Tell me have you ever read anything from Abdias do Nascimento?
examples"

Africans in Brazil: A Pan-African Perspective Nov 1, 1992
by Abdias do Nascimento , Elisa Larkin Nascimento

Brazil, Mixture or Massacre?: Essays in the Genocide of a Black People Oct 1, 1989
by Abdias do Nascimento , Elisa Larkin Nascimento

@Touched I did not read about it because I was born in 1992.
But anyway thank you very much for tell me about it, i am learning with you about my own country....

2

Your guilt is unearned. Don't be so hard on yourself. Your anger over the issue, however, is spot on. It is unbelievable that we are still dealing with this shit in the 21st century (and I would lump religion in with bold, bullying racism and all of the other backwards thinking that still affects human societies. =[

Thank you

2

Nobody is born a racist.

2

Not being a Brit, I do not know what you mean when you say, "I am white, ginger, ...." What the hell is "ginger"?
Other than that, I don't see an end to racism anytime soon.
My first serious girlfriend (in the U.S. Army), was 1/2 white but I was unaware of that (she looked and passed for the most part as white and I did not really care. However, some of the white solders took it upon themselves to inform me that she was Black. "You do know she is Black", etc., as if, if I knew, I would break it off with her. Things did not work out...I as at a very bad point in my life and the relationship did not progress (my fault, not hers), and we made no plans to stay together when I was discharged. Things have come full circle and my son is engaged to be married to a real nice (intelligent as hell, very involved in bettering the world), Black girl.
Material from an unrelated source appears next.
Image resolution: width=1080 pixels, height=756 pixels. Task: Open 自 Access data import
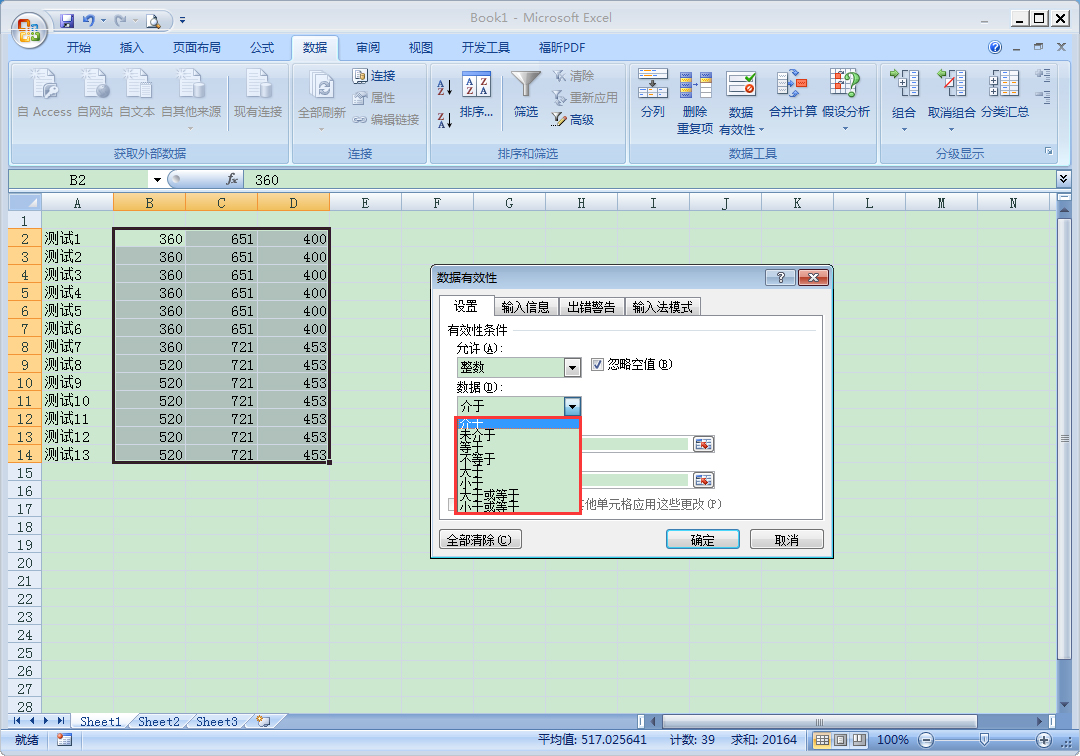coord(44,95)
Ginger=person with red hair

Awww we need pics when they marry. My sister is mixed race. Her one boy has a white dad her youngest's Dad is black. Her current chap is white. They are family.

@Amisja Brothers and Sisters = Family. My Brothers and Sisters = MY FAMILY. There are two other Light Skinned Sisters not in picture.

2

maybe the fact that they were doing so well on the course had something to do.

What do you mean?

@Amisja ,
maybe the other students couldn't handle the fact that people they like to think are inferior get better marks than them so they try to put them down.

@callmedubious You misunderstand. These were students on a clinical placement. The people being abusive were patients and some of the HCAs.

@Amisja omg!

@Amisja , you're right i misunderstood.